Endless Tissue

We slither through life fixated on the pibble and plop of nearby things, the intimate whoosh of local combustions, the tangible terrors, the prickle of the contiguous. Like most animals we are imprisoned in a net of sensation no larger than the clouds and no smaller than a burp. Although we have generated lenses bending every far thing into sight, for many of those who see such marvels it is merely a routine, reducing the voluminous coyness of the Universe to manageable professional scribblings. The rest of us are tracked away by other economic intimacies. What an unfathomable injustice to this strange and outrageous being.

The infinite foam of form must be pumped into our nervous systems as a ruse, as a planned unplanning, sweetly and steathily. For the sake of our larger being, our fantastic reticulum, it is imperative that we free ourselves from the prison of the human, to see beyond our oily simian confluences. We must spawn codes and mechanisms to lure ourselves into prone alignment with the endless tissue of the Cosmos. We must seduce ourselves to see and scratch.



Mark out three circular areas in a row. If possible, build smooth mounds on the outer two circles and a pit or basin in the middle circle.


Place directional markers in the outer two areas pointing in towards the center circle.
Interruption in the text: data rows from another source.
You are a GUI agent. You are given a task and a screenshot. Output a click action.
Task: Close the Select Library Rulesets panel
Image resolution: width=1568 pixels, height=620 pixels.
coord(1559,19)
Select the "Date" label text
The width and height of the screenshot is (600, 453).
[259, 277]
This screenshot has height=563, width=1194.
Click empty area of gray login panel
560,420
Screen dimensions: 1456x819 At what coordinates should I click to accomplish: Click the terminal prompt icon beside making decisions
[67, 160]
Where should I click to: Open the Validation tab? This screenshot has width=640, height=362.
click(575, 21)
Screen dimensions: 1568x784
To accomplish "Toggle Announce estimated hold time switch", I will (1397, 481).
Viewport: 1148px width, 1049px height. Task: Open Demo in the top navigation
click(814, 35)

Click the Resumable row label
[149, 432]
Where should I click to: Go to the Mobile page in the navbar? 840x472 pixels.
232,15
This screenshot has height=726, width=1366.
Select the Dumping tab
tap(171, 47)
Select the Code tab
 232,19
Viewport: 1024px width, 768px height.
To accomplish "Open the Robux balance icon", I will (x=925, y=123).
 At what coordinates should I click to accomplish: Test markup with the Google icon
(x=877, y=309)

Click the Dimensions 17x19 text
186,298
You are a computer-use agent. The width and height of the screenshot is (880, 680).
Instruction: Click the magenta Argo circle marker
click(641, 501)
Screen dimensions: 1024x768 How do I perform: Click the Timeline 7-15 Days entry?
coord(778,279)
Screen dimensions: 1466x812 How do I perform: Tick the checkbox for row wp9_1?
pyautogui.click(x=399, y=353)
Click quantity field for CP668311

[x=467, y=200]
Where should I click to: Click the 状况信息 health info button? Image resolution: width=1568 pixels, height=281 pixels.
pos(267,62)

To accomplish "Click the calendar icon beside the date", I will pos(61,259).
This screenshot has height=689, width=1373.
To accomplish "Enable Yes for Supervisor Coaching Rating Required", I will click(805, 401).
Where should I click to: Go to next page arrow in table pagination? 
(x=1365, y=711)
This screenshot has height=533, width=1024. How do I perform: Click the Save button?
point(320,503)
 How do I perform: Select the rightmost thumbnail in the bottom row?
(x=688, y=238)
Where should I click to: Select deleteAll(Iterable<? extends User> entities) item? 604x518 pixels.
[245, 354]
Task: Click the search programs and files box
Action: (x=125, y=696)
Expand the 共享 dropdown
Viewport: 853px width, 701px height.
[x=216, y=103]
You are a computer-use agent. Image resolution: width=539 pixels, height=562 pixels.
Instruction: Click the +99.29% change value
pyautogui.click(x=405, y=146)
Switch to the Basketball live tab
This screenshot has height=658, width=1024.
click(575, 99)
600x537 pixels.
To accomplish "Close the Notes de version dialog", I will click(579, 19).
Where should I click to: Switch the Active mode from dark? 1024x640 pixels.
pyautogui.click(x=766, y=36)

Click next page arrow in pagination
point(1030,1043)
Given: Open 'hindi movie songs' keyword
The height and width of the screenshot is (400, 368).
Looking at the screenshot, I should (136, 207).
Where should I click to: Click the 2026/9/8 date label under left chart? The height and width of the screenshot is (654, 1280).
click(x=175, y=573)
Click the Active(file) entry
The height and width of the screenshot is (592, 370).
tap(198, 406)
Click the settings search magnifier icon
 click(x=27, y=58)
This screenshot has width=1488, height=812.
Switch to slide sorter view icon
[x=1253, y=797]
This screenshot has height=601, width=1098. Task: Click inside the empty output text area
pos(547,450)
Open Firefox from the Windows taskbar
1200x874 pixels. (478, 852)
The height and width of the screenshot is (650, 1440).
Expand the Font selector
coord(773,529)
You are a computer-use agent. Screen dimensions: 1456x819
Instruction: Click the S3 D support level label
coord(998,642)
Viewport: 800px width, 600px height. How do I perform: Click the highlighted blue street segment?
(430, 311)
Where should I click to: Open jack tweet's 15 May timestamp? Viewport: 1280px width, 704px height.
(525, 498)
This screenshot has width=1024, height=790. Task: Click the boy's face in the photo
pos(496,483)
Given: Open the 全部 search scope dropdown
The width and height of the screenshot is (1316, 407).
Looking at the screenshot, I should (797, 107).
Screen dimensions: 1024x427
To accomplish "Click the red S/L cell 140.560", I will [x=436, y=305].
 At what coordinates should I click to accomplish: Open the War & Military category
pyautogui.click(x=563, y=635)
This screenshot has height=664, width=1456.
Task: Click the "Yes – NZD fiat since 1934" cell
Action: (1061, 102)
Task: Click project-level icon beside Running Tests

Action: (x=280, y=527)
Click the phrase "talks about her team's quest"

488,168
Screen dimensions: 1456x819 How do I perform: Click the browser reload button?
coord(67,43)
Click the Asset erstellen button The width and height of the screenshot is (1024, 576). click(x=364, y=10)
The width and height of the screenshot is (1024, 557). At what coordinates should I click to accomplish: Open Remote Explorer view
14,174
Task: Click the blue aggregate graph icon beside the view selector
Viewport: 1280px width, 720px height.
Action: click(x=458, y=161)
Install strobe lights above these to attract humans and orient them towards the center.


Place cross hairs over the center circle and aim an infrared sensor towards this spot.


When a human enters the center, the sensor is triggered, a siren is set off, and astronomical and microcosmic images are projected over the spot.


Endless Tissue
The Flytrap, Williamsburg, Brooklyn, 1991

This enhanced photograph depicts Endless Tissue the morning after The Flytrap, a multi-media event in an abandoned warehouse in Williamsburg, Brooklyn, 1991. Numerous artists and musicians collaborated on the nightlong event.